Folks who don’t work in print journalism rarely think about the fine details of being in the newspaper business.

The AP style guide is our bible, and we try to follow it as much as possible; but times and words change and we are not often made aware of the new style.

This year, the Walmart chain switched its spelling (it had been Wal-Mart), and I’m sure ours was not the only news business where a discussion took place. I know this because I e-mailed the AP about it.

In our house, I voted to keep the hyphen, since I hadn’t heard anything otherwise and because the Houston Chronicle was still using it.

But some colleagues suggested we go with the company’s decision and spell it the new way.

As it turns out, the message I got from AP Dallas told me their editorial staff had, that very week, decided to go with the new spelling.

What they determined was that mention of a single store would be “Walmart Supercenter.”

And the chain’s parent company in Bentonville, Ark., would keep the hyphen and be referred to as “Wal-Mart Stores Inc.”

Now wouldn’t you have loved to be a fly on the wall at that meeting in Bentonville? First, of course, a memo would have gone out. Then everybody showed up thinking it was going to be relatively short and they could all get out to the golf course right after lunch.

But things turned for the worse and by the end, the authorities had to be called with an old man up on the roof shouting, “My grandfather loved that hyphen, damn you; and BY GOD he is rolling over in his GRAVE right now!”

I respect the AP’s decision, but it seems a bit strange to make happy a bunch of Walmart managers who sit around all day having pointless meetings about hyphens.

Here’s what I mean. According to AP style:

We don’t call someone “Harriet Smith, CNA, LPN. In AP lingo it’s, “Harriet Smith, certified nursing assistant and licensed practical nurse.”

We don’t say someone has a “PhD.” It’s that they have “a doctorate.” And we don’t call someone a doctor unless they’re a medical doctor, something my dad constantly reminds me. “I didn’t go to graduate school for eight years to not have a title!” (If he sounds a bit like the old man on the roof, well – he did go to school in Arkansas).

So let’s just say there’s a guy in town named Bill Wilson, a retired real estate agent. And he decides to run for city council.
Furthermore, he decides to start calling himself “Bill ‘Craphead’ Wilson.”

I somehow don’t think you’d see this story: “Former real estate agent and businessman Bill ‘Craphead” Wilson has thrown his hat into the council race.”

How about this one?
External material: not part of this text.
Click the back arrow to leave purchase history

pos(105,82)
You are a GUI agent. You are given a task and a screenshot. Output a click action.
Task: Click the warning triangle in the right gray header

Let’s say Mayor Simon Jones began putting the phrase “DJ” in front of his name. I don’t think you’d see: “The city of Victoria is growing with a rising economy, Mayor DJ Simon Jones said this week.”

I realize that my two examples are peoples’ names and not company names that can be changed by managers obsessed with hyphens, or when businesses buy out other businesses. I do find it interesting that one can go back and see company name changes and wonder how editors approached them in those days.

For instance, the Texas Co. became Texaco, but it’s been so long ago nobody really remembers. The industrial chain PPG got tired of being referred to as Pittsburgh Plate Glass and basically told newspapers the letters didn’t stand for anything. Just call us PPG, they said.

The “S.” in Harry S Truman generally has a period in news print although that was a point of contention for many years. Mr. Truman always said the initial never stood for anything and didn’t care whether the period was there or not. Since the early ‘60s the AP has called for a little dot at the end of that letter.

So I guess I shouldn’t have concerns about this Walmart thing. It won’t matter 50 years from now, anyway. By then Walmart will be known as something else, such as “Pig’s Knuckles,” “Horse Feet” or “Sir Chazalot.” 

And how I do love it so. How I do love that old AP so.